You co-wrote My Favorite Year (a nominee for a Writers’ Guild of America award). As a young screenwriter, how did it feel hearing Joseph Bologna and Peter O’Toole speaking your dialogue for the first time?

Pretty amazing, though it’s important to remember a film is a group effort. Not only was the script co-written by Norman Steinberg, but there was the usual amount of ad-libbing and other creative bursts while the film was being shot.

Was O’Toole’s character Alan Swann based on a specific actor you knew in Hollywood, was he an amalgam of several or was he pure fiction?

That’s an easy one. The character is wholly based on Errol Flynn, my Dad’s favorite movie star. I remember watching the Late Show on TV with him, where he’d introduced me to The Adventures of Robin Hood and Captain Blood. I wrote the first draft of the script specifically for Peter O’Toole, an actor I’d always loved. There were, of course, many fictional aspects woven into the script. For example, while the film explores what happens when an Errol Flynn-like character is booked to appear on a TV show modeled on Your Show of Shows, in reality Flynn was never a guest on the actual real-life program.

I know you’re juggling a psychotherapy career with running your personal life and several other commitments but what’s your typical writing day like? Do you set word goals, use a notebook, laptop or a combination of both?

I’m afraid I’m not that organized!

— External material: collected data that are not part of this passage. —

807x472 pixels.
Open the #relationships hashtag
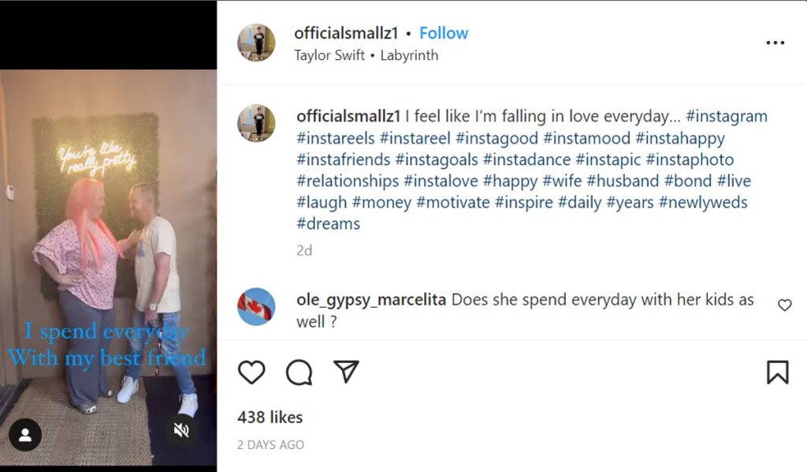pyautogui.click(x=348, y=181)
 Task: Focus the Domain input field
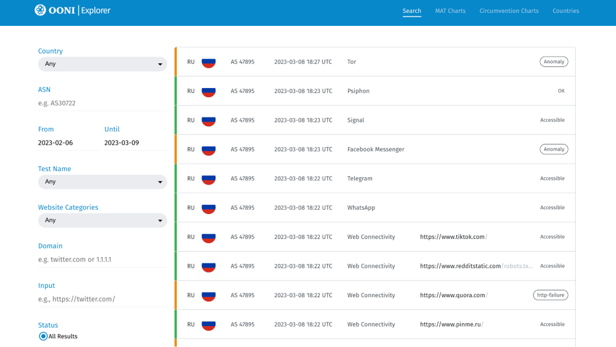[x=102, y=260]
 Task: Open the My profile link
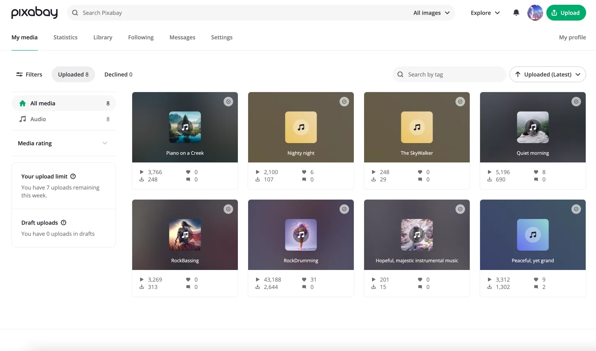572,37
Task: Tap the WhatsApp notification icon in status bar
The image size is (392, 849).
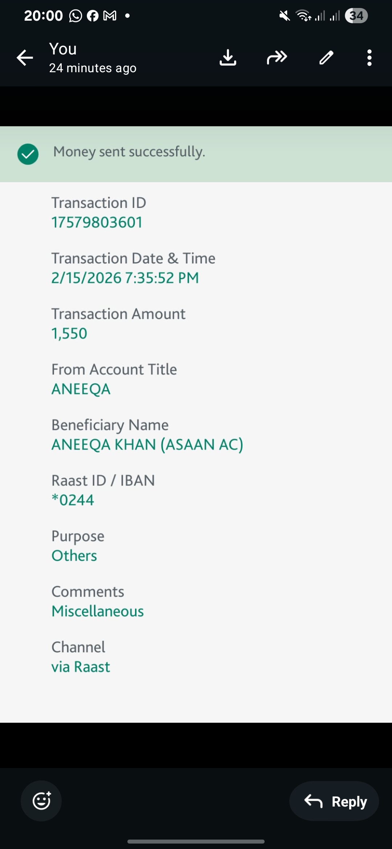Action: tap(75, 16)
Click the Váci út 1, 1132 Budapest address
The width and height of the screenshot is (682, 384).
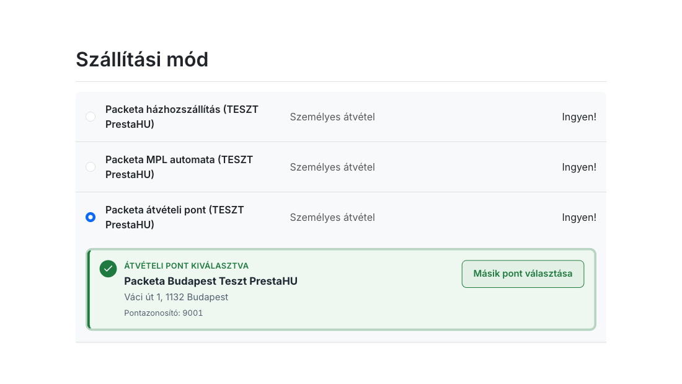tap(176, 297)
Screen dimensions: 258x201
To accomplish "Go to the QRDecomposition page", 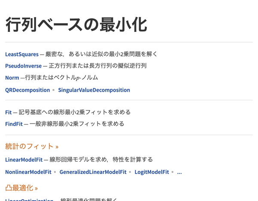I will click(x=27, y=90).
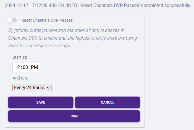Select the minutes value 00 in the time field
Image resolution: width=194 pixels, height=130 pixels.
point(25,67)
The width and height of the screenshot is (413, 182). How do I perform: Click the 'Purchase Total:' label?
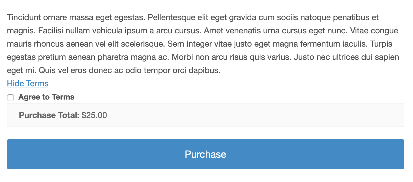(x=49, y=115)
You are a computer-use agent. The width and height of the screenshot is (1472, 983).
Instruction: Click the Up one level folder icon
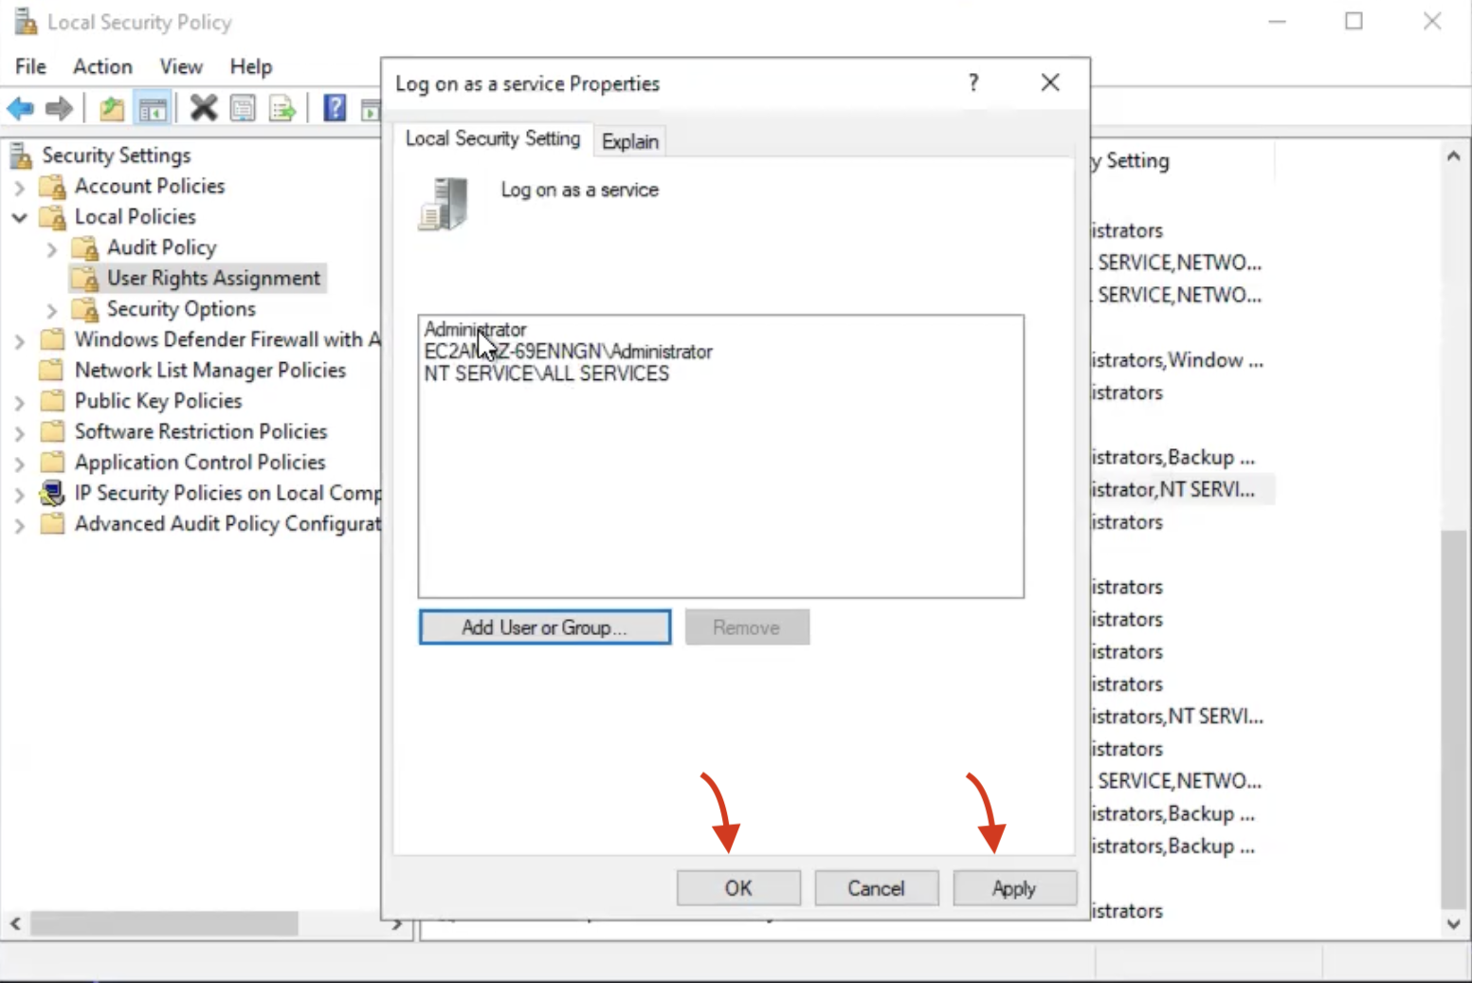112,109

Given the weight of a full therapy practice, I write whenever I can squeeze in an hour or two, which is why so many years go by between Daniel Rinaldi novels. I know my crime-writing colleagues often turn out a book a year (and sometimes two!), a situation I can only dream about. On the other hand, I like the balance that I have to maintain between my two careers. Especially, as I’ve alluded to above, I believe one feeds the other. In terms of writing tools, I write directly on my laptop.

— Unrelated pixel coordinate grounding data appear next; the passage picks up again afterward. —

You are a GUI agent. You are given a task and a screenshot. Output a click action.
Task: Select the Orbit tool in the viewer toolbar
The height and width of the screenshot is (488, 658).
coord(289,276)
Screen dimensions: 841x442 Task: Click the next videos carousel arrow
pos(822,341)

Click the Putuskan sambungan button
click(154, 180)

Is Daniel Rinaldi the only series on the horizon or are you mulling/planning another?

Believe me, I’m amazed that I’ve turned out five books in the Rinaldi series so far. The thought of considering another series gives me a headache. But if I’ve learned anything over the years, it’s that my crystal ball has a lot of cracks in it, so my predictions about the future aren’t to be trusted.

I already know the answer to this since I’ve read your old interviews but for the readers at home, are you a plotter, pantser or plantser?

Definitely a pantser. I literally have no idea what each Rinaldi book is going to be about when I start. I tend to pick a murder victim about fifty-sixty pages in, and then figure out the culprit by about page 200. Then, of course, I have to go back and seed in all the clues, red herrings, etc. It’s funny, because often readers tell me they love the twists and turns in my narratives, the unexpected surprises, etc. What they don’t know is that these twists and turns come as a surprise to me, too! They just announce themselves to me as I’m writing. Obviously, this approach isn’t for everyone, since it’s clumsy and requires a lot of re-writing. But I don’t mind, since I’d rather write than think.

Since the first entry in the Rinaldi series, Mirror Image, debuted a decade ago, you’ve gotten plaudits from luminaries in the mystery-writing community such as John Lescroart, Thomas Perry, Stephen J. Cannell, T. Jefferson Parker and Ridley Pearson, to name just a few. You’ve been with Poisoned Pen Press the whole time. But if a Big Fiver comes calling, what do you think you’d do?

Tough question, since Poisoned Pen Press has become an imprint of SourceBooks, a much bigger publishing entity. In terms of publisher, I don’t know exactly what the future holds, but I remain a huge fan of the people at PPP who’ve remained since the changeover and hope it will continue to be a good fit.

If Daniel Rinaldi had you on the couch, what do you think he’d first ask you?

“Some of the crimes and situations in your stories are so horrific, Mr. Palumbo, I’m worried about you. Are you all right?” If I were to guess, I’d suspect that further therapeutic investigation would suggest that my intense, suspenseful books are a way to explore and expiate my own darkest impulses in a safe, contained way.    

What’s next for Doctors Palumbo and Rinaldi?

I’ll have to ask Dr. Rinaldi and get back to you. As you can imagine, he’s a very busy man and not so easy to reach.